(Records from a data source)

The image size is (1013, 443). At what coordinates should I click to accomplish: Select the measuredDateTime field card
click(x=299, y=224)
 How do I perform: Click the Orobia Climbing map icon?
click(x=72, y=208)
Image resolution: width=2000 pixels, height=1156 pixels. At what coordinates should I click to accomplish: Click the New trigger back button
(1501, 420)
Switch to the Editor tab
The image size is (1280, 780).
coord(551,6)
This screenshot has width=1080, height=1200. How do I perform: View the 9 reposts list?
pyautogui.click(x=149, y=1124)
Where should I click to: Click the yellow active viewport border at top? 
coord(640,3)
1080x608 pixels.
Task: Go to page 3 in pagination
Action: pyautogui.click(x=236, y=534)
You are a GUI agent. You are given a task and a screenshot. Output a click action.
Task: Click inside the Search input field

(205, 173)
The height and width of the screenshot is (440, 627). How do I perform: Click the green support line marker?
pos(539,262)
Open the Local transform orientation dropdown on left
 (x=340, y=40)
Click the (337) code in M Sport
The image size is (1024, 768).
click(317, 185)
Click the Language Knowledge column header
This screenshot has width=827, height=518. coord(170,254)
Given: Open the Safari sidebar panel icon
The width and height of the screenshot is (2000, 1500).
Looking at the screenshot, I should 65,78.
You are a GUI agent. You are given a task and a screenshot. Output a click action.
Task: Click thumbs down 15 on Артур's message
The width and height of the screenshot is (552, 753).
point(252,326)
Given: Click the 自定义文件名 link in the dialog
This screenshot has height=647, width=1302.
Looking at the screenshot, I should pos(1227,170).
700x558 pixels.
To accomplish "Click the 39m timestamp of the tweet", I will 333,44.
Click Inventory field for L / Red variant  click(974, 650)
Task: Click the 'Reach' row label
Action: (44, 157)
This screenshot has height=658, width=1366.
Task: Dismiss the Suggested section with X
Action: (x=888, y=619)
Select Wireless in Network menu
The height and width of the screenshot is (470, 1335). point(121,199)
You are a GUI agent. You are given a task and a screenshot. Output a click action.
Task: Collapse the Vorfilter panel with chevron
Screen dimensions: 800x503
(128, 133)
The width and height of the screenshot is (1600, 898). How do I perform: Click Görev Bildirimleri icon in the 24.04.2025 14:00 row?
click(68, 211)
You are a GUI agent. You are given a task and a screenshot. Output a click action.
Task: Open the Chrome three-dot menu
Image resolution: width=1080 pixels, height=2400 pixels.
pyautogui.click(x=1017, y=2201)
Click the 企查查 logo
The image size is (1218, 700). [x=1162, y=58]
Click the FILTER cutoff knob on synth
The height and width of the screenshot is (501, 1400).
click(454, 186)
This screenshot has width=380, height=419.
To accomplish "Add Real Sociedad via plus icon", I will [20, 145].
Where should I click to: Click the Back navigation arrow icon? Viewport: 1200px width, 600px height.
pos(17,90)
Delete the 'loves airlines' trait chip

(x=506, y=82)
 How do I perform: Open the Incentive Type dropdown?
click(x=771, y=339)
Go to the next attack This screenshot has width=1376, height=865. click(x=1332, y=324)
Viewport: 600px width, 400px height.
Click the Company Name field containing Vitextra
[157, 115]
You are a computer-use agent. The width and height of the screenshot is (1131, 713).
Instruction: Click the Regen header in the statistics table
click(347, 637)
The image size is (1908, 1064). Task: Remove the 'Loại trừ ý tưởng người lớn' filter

**Exercise:** Which lines above hold the string "will"? Please copy all of them.

**Answer below:**
To accomplish "Click the 39m timestamp of the tweet", I will 333,44.
To accomplish "Add Real Sociedad via plus icon", I will [20, 145].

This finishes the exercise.